The go-along, get-along Assembly member, feeling pressure from a credible challenger, told voters they shouldn’t be too concerned about what they read. It’s all under control. Everything is going to get better, he said.
The Anchorage Daily News gave the South Anchorage incumbent prime space in its opinion section to campaign to mollify voters in his district, who are evidently not happy with him.
Newcomer Randy Sulte, who has asked the newspaper for equal space, has appealed to voters who think the Assembly is underperforming, and evidently Weddleton is hearing that message from residents, loud and clear. That’s what he addressed and said is wrong.
Weddleton, who collaborates with what’s known as the Liberal Assembly Majority, wrote that as he walks the neighborhoods in his District 6 area, he hears the frustration with local government, that it is dysfunctional.
“I don’t hear blame on the Assembly or the mayor. It is toward both as our governing body. We’ve all seen the fireworks, but behind the smoke, it’s not so bad and will be better. Let’s take a closer look,” Weddleton started out.
He proceeded to make the argument that he and the Assembly are actually working very well with the mayor, and he pointed out several instances that he said proves it.
He detailed how it isn’t so bad that the mayor and the Assembly are embroiled in a lawsuit. He denied that the Assembly has denied mayoral appointments. And he defended the Assembly’s work on homelessness.
Weddleton was an apologist for what many see as a dysfunctional Assembly. That’s just noise, he wrote.

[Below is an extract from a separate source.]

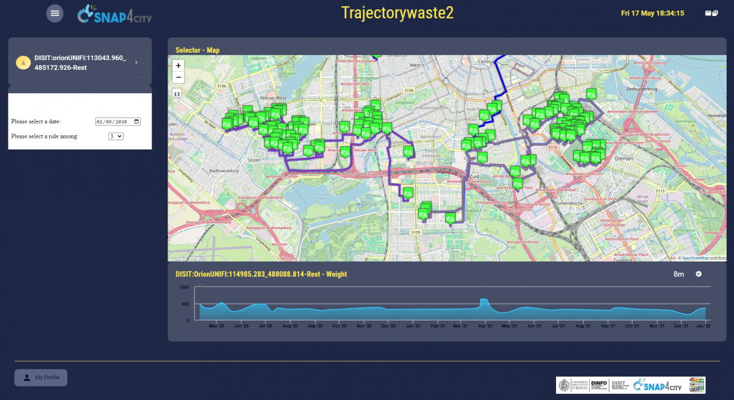Click the April '21 peak in chart
Screen dimensions: 734x400
pos(484,301)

“There are more examples, but these show that despite the noise, your city government is working for you. Our system of municipal government has two branches: the executive branch under the mayor and the legislative branch called the Assembly. By their nature, there is a tension between them. Within this structure, the Assembly and the mayor are working together to help Anchorage become greater,” Weddleton said.
Mayor Bronson wrote a short letter to the editor addressing such claims from his perspective as mayor. Bronson wrote:
“I’ve read in recent news that some members of the Anchorage Assembly are saying that they are working with me as Mayor to help our great city. In fact, the Assembly and I are currently embroiled in a lawsuit after the Assembly attempted to grab power specifically vested in me by our City Charter. Additionally, the Assembly has continually denied or delayed the hiring and appointments of people to important positions that impact the flow of city business and operations. I am all for working with anyone to help Anchorage become greater. But that actually requires willing Assembly Members, who instead of pretending to work with me, actually do so.”
The election for Assembly ends April 5. Ballots were mailed out to Anchorage voters in mid-March and must be postmarked by April 5 or dropped into secure drop boxes by 8 pm on April 5 to count.